BBL Company was established on 9 July 2004 in order to design, construct, operate and exploit the BBL pipeline for the transmission of natural gas from Balgzand in the Netherlands to Bacton in the United Kingdom. Since the first gas transport through the BBL to the UK on 1 December 2006 our business environment, the North-West European gas market, has undergone essential changes with the effect of increasing uncertainty with regards to supply and demand but of course also regulatory changes and obligations.

Increasing Uncertainty and import dependency

The UK is one of the largest gas consuming markets in Europe with a gas demand of 77 Bcm in 2013 and shows great dependency on natural gas. However,  the outlook on gas demand in the UK is uncertain; various future scenarios (FES, CERA, TYNDP)  predict a range between 770 and 940 TWh for gas demand in 2026. Domestic production has fallen rapidly in the UK which causes an increase in demand for gas imports. Having peaked at 119 Bcm in 2000, indigenous production has been long in decline, moving down to 38 Bcm in 2013. While the UK used to be self-sufficient it required about 50% of gas being imported in 2013, with increasing import dependency expected to increase any further in the time to come.

Figure IHS CERA depiction of UK production versus Import.
Figure IHS CERA depiction of UK production versus Import.

The relevant question is how much gas will need to be coming from the continent. This will give us an indication on the relevance of the BBL pipeline for the UK. Scenarios vary largely in their expected gas supply from the continent expressing their uncertainty on the battle of continental gas versus LNG.

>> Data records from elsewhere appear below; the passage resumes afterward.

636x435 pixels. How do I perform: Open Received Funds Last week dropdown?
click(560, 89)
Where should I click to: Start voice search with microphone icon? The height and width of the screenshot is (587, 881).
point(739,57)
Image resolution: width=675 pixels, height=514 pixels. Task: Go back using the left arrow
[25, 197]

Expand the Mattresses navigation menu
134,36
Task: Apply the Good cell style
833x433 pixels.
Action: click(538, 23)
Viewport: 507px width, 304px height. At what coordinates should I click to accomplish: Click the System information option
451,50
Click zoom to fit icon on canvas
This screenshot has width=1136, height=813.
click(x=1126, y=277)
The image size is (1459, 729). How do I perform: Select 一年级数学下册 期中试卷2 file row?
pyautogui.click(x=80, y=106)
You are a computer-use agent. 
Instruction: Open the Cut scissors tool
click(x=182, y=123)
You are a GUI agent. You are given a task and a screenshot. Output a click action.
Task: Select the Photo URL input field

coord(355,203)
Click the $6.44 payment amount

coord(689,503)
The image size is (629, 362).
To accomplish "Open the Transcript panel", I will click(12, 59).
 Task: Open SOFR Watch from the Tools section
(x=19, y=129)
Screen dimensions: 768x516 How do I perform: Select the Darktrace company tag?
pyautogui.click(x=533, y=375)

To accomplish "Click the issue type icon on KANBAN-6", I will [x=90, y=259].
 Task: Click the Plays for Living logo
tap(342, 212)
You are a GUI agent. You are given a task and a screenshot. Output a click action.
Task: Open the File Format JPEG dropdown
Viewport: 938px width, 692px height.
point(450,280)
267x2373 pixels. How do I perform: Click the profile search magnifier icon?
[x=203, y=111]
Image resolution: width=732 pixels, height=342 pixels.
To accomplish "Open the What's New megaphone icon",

Promising outlook future role BBL

While future energy outlooks predict decreasing UK peak supply with  peak demand increasing any further we see a  promising outlook for the role of BBL now and in the future. BBL will not only be providing the UK with stable volumes but we expect the BBL to be increasingly  supporting the UK in their need for daily (winter) peak demand due to decreasing indigenous production in the UK as well as due to the intermittency of renewable resources which strengthens the need to resort gas as a back up.